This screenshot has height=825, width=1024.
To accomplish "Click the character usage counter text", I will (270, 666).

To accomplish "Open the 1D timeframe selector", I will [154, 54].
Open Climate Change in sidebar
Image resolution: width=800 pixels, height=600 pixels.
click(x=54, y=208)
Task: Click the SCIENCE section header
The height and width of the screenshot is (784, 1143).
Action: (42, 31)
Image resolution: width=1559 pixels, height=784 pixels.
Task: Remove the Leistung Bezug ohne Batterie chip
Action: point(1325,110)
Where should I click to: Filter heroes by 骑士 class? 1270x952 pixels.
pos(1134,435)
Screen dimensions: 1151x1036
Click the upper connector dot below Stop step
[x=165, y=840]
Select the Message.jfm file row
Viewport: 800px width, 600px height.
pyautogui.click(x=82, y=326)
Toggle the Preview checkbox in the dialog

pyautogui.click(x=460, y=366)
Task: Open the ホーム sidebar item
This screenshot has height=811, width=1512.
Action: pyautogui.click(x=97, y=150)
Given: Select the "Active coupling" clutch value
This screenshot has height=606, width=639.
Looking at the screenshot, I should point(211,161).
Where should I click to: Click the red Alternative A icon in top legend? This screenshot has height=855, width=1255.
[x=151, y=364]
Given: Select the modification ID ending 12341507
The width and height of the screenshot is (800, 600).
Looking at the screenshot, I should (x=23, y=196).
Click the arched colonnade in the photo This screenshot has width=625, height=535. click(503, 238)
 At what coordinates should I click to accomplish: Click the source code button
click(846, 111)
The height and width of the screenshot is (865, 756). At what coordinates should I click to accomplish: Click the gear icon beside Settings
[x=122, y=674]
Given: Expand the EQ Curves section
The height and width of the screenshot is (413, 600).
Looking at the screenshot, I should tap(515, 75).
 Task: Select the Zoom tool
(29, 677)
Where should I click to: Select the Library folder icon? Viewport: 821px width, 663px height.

· · · · · · ·

CHALLENGE>
Retype the data above line for line, keeping every character unchanged.

EXERCISE SOLUTION>
This screenshot has height=825, width=1024.
To accomplish "Click the character usage counter text", I will (270, 666).

To accomplish "Open the 1D timeframe selector", I will [154, 54].
Open Climate Change in sidebar
Image resolution: width=800 pixels, height=600 pixels.
click(x=54, y=208)
Task: Click the SCIENCE section header
The height and width of the screenshot is (784, 1143).
Action: (42, 31)
Image resolution: width=1559 pixels, height=784 pixels.
Task: Remove the Leistung Bezug ohne Batterie chip
Action: point(1325,110)
Where should I click to: Filter heroes by 骑士 class? 1270x952 pixels.
pos(1134,435)
Screen dimensions: 1151x1036
Click the upper connector dot below Stop step
[x=165, y=840]
Select the Message.jfm file row
Viewport: 800px width, 600px height.
pyautogui.click(x=82, y=326)
Toggle the Preview checkbox in the dialog

pyautogui.click(x=460, y=366)
Task: Open the ホーム sidebar item
This screenshot has height=811, width=1512.
Action: pyautogui.click(x=97, y=150)
Given: Select the "Active coupling" clutch value
This screenshot has height=606, width=639.
Looking at the screenshot, I should point(211,161).
Where should I click to: Click the red Alternative A icon in top legend? This screenshot has height=855, width=1255.
[x=151, y=364]
Given: Select the modification ID ending 12341507
The width and height of the screenshot is (800, 600).
Looking at the screenshot, I should (x=23, y=196).
Click the arched colonnade in the photo This screenshot has width=625, height=535. click(503, 238)
 At what coordinates should I click to accomplish: Click the source code button
click(846, 111)
The height and width of the screenshot is (865, 756). At what coordinates should I click to accomplish: Click the gear icon beside Settings
[x=122, y=674]
Given: Expand the EQ Curves section
The height and width of the screenshot is (413, 600).
Looking at the screenshot, I should tap(515, 75).
 Task: Select the Zoom tool
(29, 677)
Where should I click to: Select the Library folder icon? Viewport: 821px width, 663px height.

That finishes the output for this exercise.